■ **Activity**: Lines that contain "agent" are to be copied from the material, every one of them.

■ **Source information**:
■ ■ ■ ■

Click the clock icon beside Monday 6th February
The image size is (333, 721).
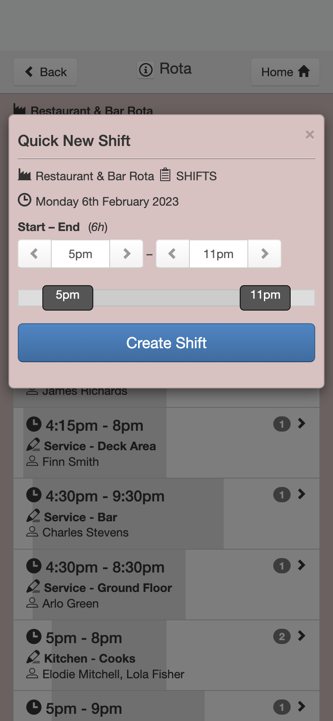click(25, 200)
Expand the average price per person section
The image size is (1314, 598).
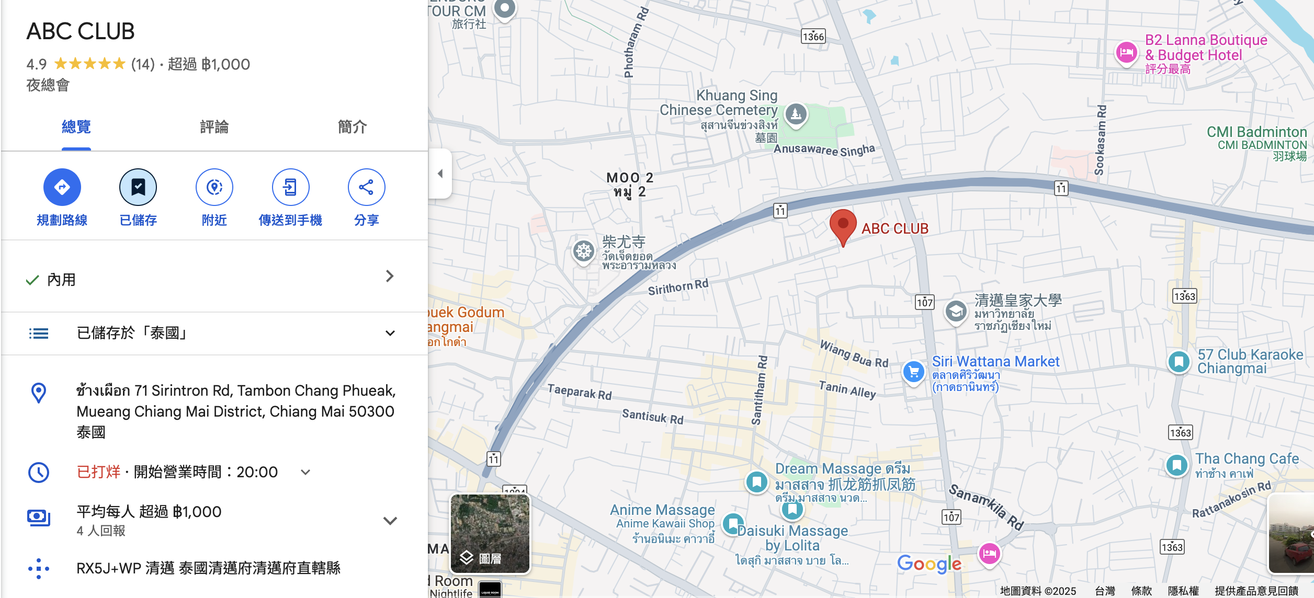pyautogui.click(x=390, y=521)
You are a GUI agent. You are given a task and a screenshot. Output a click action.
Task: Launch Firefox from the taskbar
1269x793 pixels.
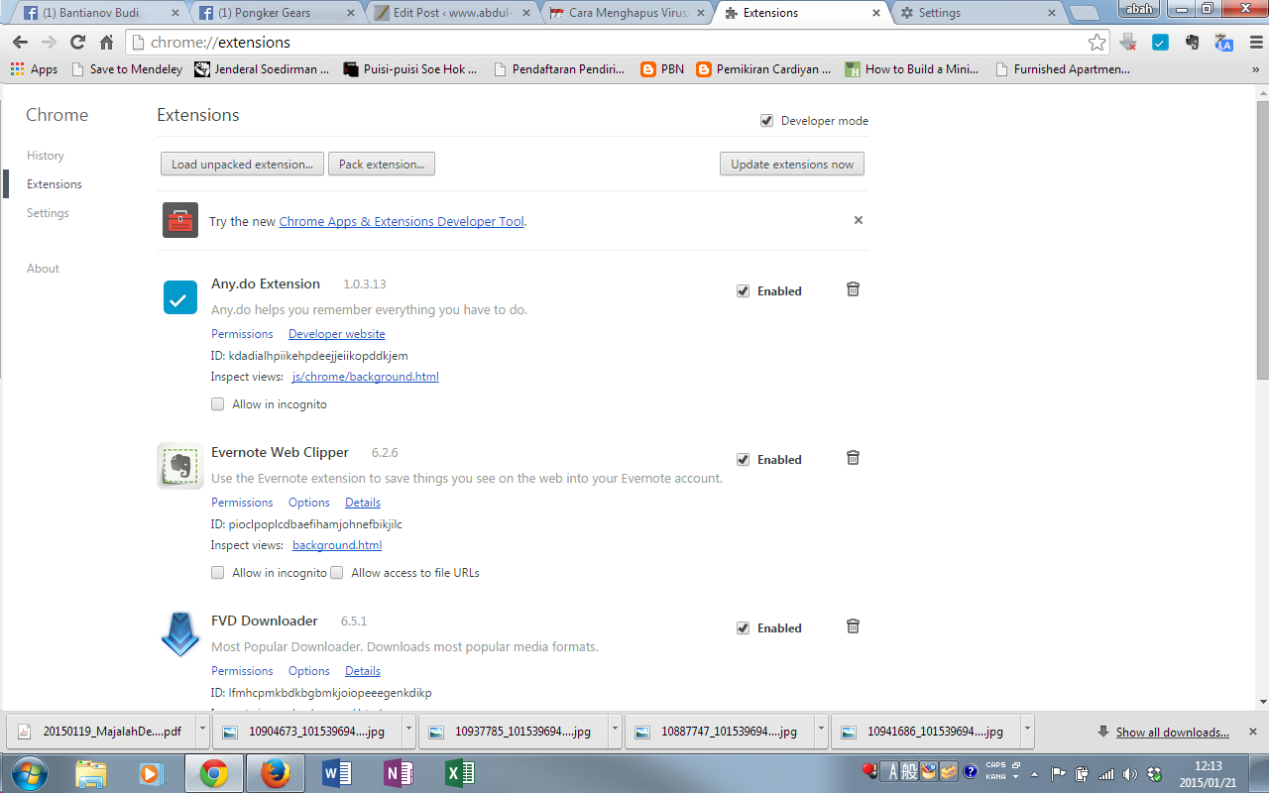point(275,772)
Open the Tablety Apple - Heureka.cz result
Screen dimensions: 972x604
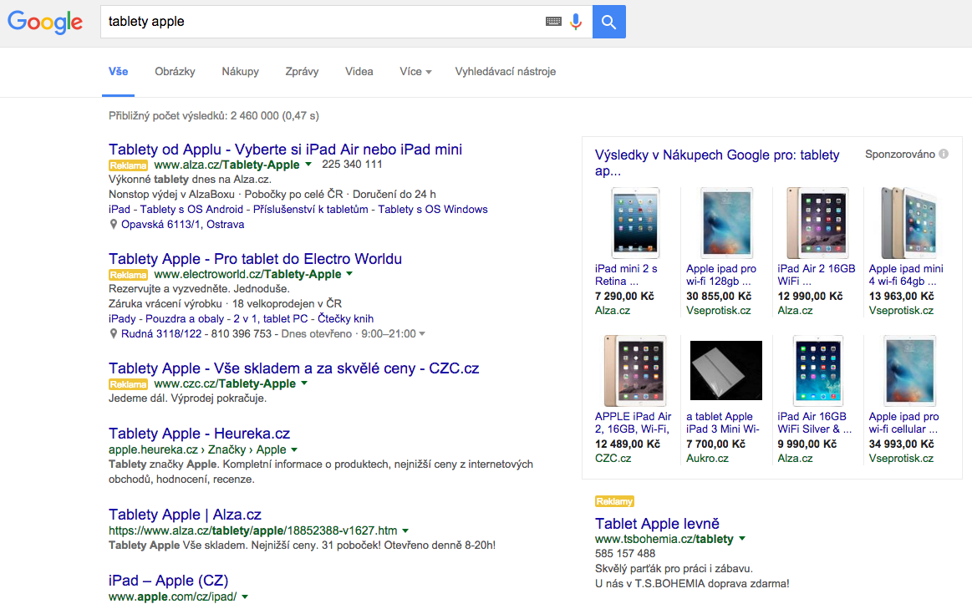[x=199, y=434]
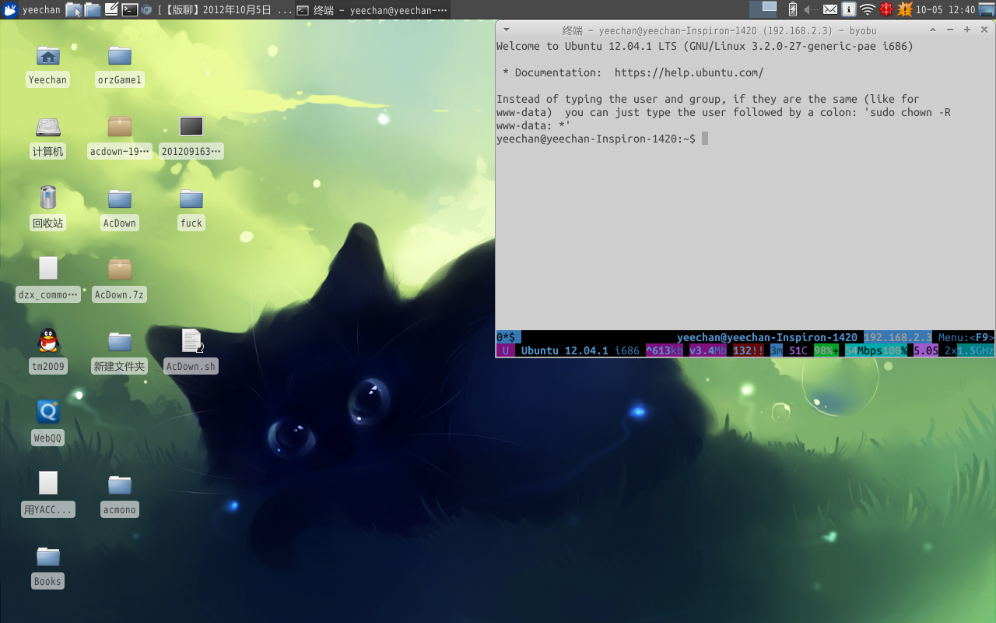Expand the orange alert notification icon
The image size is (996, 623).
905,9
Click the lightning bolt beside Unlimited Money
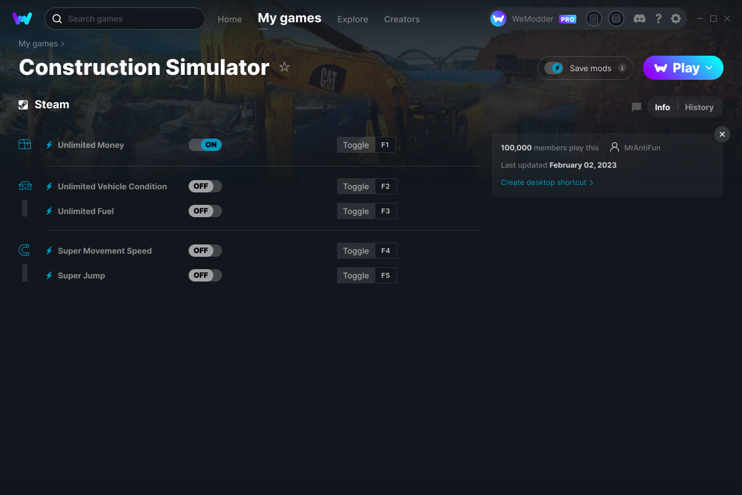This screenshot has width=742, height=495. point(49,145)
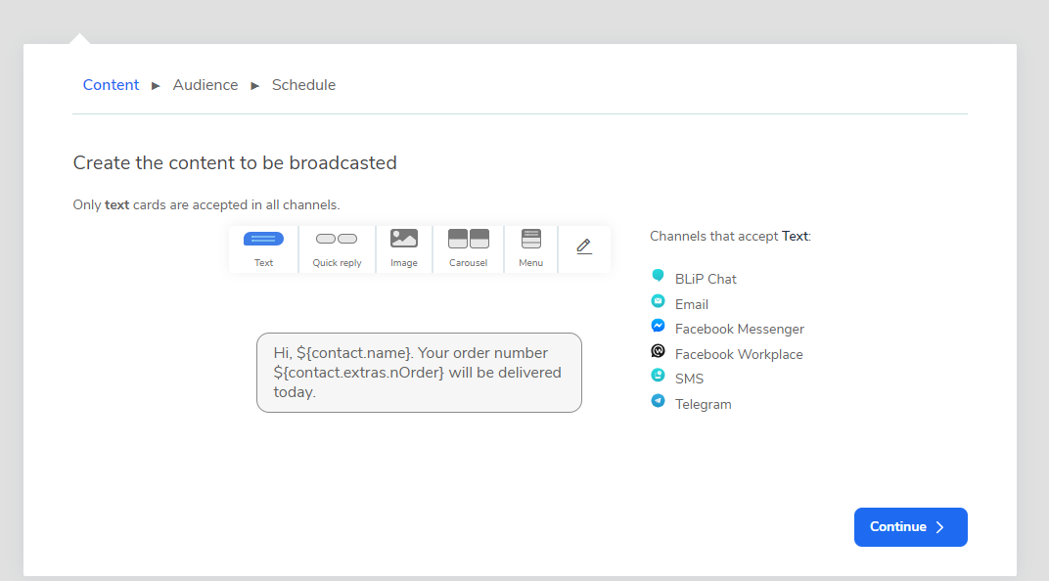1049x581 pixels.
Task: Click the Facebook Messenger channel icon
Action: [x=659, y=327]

■ ■ ■ ■

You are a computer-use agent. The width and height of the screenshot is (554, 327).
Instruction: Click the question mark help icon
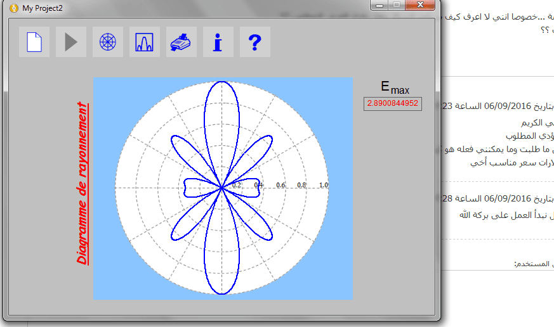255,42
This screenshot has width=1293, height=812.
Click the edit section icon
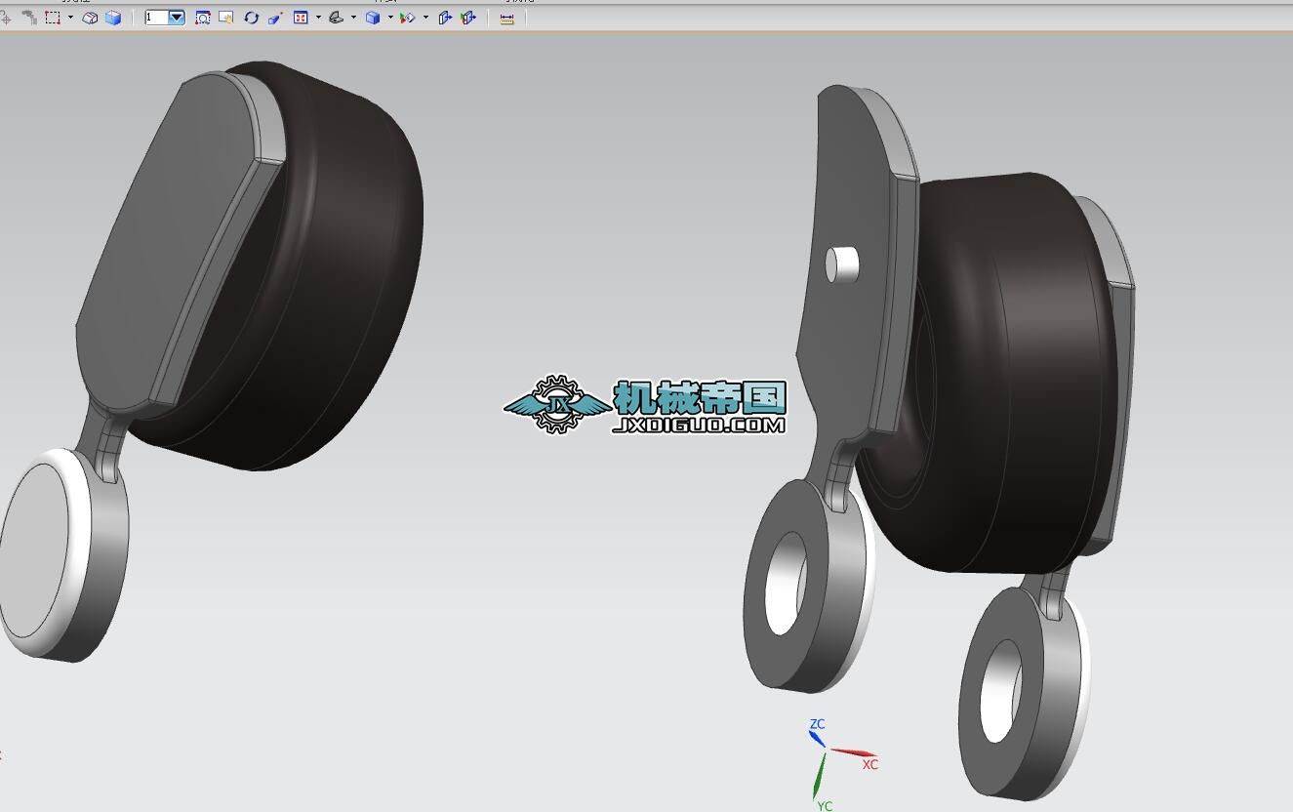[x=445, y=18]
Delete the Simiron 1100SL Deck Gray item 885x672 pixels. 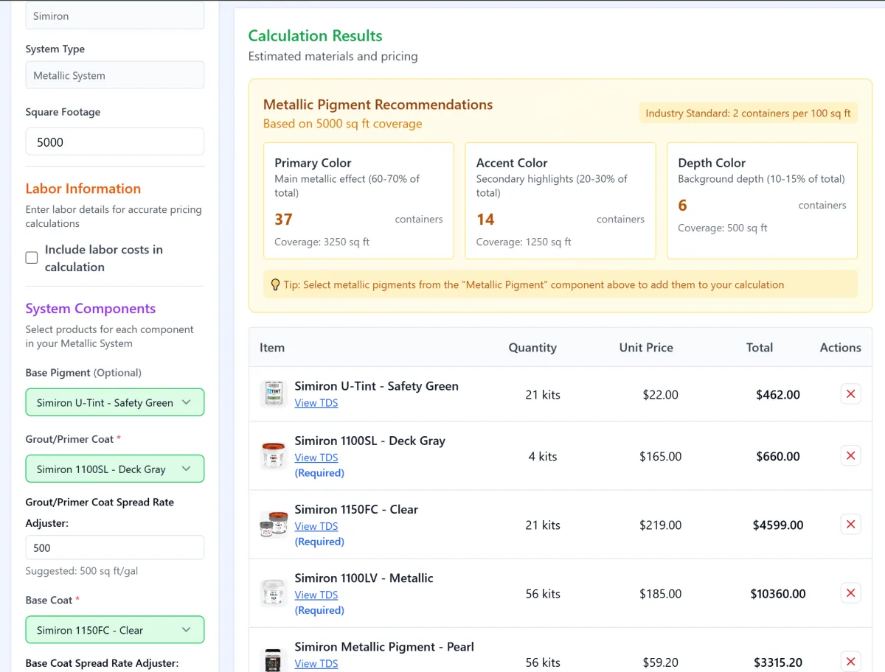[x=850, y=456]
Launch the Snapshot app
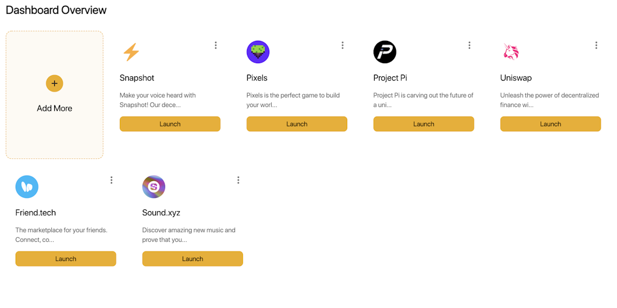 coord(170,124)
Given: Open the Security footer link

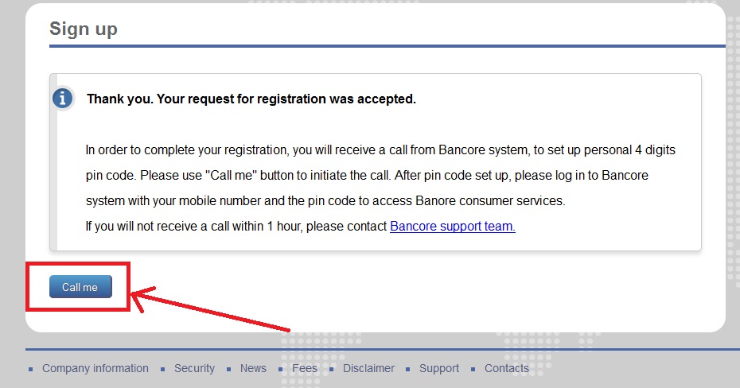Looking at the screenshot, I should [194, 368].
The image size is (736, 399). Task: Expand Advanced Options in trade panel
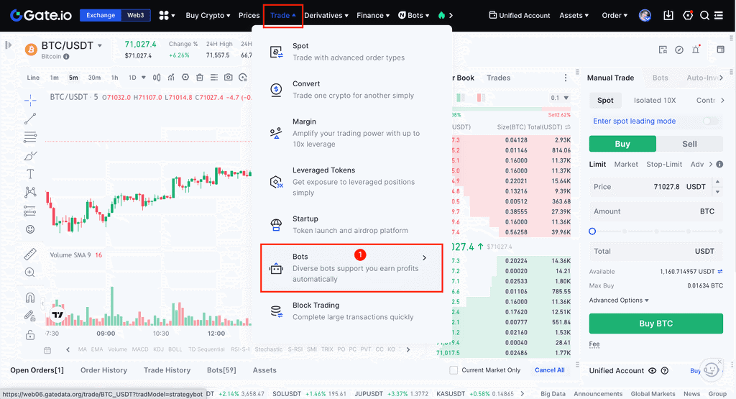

■ ■ ■ ■

■ **Worked solution**:
You are a GUI agent. You are given a task and a screenshot. Output a click action.
You are a computer-use agent. The width and height of the screenshot is (554, 327).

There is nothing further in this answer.